On February 23, 2024, the Board approved the implementation of a 1-for-3 reverse stock split (the “Second Reverse Stock Split”) of the Common Stock and set the number of authorized shares of Common Stock to 463,312,500 (which is 1,389,937,500 divided by 3). The Second Reverse Stock Split was effected after market close on February 29, 2024, and shares of the Class A Common Stock and the Public Warrants began trading on a split-adjusted basis as of market open on March 1, 2024.
All shares of Common Stock, Public Warrants, stock-based compensation awards, earnout shares and per share amounts contained in the Unaudited Condensed Consolidated Financial Statements and accompanying notes have been retroactively adjusted to reflect the Reverse Stock Split and Second Reverse Stock Split. In addition, proportionate adjustments were made to the number of shares of Class A Common Stock issuable upon exercise or conversion of the Company’s outstanding convertible debt securities and warrants, as well as the applicable exercise or conversion prices. See Note 10, Stockholders’ Equity, and Note 11, Stock-Based Compensation, for further discussion regarding the Reverse Stock Split and the second Reverse Stock Split.
Recent Accounting Pronouncements
Recently Issued Accounting Pronouncements Not Yet Adopted
In November 2023, the Financial Accounting Standards Board (“FASB”) issued ASU No. 2023-07, Segment Reporting (Topic 280): Improvements to Reportable Segment Disclosure (ASU 2023-07). This ASU updates reportable segment disclosure requirements by requiring disclosures of significant reportable segment expenses that are regularly provided to the Chief Operating Decision Maker (“CODM”) and included within each reported measure of a segment's profit or loss. This ASU also requires disclosure of the title and position of the individual identified as the CODM and an explanation of how the CODM uses the reported measures of a segment’s profit or loss in assessing segment performance and deciding how to allocate resources. The ASU is effective for annual periods beginning after December 15, 2023, and interim periods within fiscal years beginning after December 15, 2024. Adoption of the ASU should be applied retrospectively to all prior periods presented in the financial statements. The Company is in the process of evaluating the effect of ASU 2023-07 on its consolidated financial statements.

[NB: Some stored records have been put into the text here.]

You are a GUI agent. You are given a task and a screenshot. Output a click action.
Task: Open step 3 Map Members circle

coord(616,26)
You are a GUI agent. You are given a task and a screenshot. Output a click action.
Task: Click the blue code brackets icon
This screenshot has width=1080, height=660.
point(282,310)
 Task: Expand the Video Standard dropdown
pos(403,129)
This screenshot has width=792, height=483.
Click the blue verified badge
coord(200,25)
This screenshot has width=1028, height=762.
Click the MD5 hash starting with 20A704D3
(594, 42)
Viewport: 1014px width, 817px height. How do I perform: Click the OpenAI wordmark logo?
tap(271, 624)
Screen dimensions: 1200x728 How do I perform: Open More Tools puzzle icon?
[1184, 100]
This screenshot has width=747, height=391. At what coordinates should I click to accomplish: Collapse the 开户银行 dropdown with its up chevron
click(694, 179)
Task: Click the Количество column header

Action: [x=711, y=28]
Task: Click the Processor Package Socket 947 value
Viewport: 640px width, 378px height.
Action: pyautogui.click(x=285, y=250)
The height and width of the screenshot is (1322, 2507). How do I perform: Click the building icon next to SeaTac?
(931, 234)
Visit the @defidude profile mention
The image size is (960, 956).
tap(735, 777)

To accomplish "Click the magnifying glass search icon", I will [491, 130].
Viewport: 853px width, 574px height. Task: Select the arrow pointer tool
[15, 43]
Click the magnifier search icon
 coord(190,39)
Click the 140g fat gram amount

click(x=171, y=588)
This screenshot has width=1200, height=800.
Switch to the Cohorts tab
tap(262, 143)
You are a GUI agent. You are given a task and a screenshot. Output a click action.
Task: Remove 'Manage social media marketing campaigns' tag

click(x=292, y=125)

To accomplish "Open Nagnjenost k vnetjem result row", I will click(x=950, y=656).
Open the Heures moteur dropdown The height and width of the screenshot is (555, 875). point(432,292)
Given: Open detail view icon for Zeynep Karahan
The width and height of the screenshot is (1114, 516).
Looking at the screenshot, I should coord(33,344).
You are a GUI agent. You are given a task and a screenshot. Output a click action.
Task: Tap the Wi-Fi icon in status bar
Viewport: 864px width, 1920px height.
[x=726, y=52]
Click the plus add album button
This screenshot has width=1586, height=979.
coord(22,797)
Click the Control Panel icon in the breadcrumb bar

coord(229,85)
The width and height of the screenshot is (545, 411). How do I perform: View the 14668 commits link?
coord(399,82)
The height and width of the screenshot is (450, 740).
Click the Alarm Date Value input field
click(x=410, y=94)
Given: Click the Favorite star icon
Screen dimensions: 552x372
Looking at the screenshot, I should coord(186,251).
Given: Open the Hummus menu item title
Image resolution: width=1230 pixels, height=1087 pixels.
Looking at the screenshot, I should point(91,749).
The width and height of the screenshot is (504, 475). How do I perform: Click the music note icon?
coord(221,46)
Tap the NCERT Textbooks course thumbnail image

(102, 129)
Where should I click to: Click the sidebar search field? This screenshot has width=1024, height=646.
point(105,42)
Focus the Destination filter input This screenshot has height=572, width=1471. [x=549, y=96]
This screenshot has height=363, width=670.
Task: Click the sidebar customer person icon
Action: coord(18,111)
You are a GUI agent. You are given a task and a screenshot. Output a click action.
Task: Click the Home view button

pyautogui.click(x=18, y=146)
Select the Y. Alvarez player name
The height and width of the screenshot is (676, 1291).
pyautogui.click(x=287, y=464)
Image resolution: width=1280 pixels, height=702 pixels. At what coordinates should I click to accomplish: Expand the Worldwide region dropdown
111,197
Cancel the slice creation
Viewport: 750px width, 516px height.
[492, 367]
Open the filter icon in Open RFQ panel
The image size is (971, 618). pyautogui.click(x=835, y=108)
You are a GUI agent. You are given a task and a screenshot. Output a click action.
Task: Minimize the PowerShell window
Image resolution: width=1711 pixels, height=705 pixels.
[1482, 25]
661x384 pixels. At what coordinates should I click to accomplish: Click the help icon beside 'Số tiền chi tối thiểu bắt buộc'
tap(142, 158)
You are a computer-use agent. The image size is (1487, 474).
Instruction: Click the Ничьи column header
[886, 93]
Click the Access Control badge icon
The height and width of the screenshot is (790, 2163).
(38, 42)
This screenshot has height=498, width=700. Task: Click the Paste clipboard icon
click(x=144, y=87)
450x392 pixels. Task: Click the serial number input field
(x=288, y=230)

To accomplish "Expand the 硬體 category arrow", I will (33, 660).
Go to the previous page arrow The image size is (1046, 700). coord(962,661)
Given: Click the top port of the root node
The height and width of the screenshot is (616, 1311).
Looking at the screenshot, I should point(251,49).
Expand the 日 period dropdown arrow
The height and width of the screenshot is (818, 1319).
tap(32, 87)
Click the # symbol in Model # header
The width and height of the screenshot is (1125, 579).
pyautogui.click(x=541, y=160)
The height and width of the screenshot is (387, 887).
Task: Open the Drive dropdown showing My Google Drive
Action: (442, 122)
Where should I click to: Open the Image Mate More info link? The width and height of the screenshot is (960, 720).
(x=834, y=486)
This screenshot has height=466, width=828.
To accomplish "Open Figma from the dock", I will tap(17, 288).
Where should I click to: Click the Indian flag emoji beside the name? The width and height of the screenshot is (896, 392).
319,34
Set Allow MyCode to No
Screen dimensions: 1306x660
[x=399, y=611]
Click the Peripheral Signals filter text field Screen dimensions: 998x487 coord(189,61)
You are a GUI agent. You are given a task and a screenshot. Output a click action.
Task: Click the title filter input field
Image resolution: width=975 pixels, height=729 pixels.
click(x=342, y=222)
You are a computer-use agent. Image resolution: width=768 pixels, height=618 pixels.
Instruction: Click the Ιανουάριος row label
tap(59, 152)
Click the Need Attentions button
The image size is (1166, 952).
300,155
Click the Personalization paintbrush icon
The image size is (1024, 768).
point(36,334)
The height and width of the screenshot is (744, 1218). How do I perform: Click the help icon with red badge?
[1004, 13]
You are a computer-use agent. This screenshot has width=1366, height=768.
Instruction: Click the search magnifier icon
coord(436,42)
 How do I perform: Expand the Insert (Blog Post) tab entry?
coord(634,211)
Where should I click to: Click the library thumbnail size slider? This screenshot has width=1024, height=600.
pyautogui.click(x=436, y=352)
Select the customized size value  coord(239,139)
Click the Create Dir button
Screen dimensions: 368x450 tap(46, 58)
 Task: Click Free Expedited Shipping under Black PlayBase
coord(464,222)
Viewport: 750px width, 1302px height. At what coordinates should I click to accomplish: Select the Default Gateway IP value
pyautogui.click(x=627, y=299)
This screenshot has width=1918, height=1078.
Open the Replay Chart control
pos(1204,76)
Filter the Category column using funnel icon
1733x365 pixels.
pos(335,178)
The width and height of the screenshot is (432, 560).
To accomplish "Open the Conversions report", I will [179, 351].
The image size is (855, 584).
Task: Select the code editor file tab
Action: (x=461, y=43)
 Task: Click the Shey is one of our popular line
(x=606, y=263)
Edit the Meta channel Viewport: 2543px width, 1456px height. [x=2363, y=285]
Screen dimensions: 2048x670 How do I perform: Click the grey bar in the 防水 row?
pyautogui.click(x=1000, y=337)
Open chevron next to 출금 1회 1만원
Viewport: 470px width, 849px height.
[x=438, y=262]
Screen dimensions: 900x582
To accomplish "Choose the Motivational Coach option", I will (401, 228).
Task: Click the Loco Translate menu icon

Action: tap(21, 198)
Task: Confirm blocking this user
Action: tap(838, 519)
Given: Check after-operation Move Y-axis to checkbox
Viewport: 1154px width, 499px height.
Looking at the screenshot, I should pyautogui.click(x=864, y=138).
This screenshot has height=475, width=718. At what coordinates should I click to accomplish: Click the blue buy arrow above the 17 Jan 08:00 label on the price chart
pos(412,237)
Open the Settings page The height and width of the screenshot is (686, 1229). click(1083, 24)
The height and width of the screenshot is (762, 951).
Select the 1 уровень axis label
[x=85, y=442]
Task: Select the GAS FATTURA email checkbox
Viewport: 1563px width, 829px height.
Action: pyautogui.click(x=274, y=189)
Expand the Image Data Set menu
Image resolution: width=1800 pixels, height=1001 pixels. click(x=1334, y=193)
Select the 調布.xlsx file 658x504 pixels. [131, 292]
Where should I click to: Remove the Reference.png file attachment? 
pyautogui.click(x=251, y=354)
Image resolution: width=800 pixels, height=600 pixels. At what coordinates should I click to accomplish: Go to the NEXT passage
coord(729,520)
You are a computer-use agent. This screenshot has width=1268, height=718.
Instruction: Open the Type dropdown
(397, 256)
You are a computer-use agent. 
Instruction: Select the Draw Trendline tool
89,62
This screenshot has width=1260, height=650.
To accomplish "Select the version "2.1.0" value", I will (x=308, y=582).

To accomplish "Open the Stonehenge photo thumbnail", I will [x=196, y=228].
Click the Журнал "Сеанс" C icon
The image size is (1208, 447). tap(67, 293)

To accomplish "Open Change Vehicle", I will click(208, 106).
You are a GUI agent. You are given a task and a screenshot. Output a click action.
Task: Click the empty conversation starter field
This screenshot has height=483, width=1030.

In December 2023, the FASB issued ASU No. 2023-09, Income Taxes (Topic 740): Improvements to Income Tax Disclosures (ASU 2023-09). ASU 2023-09 is intended to enhance the decision usefulness of income tax disclosures and requires the disclosure of various disaggregated information, including an entity’s effective tax rate reconciliation as well as additional information on taxes paid. This ASU is effective on a prospective basis for annual periods beginning after December 15, 2024 with early adoption allowed. The Company is in the process of evaluating the effect of ASU 2023-09 on its consolidated financial statements.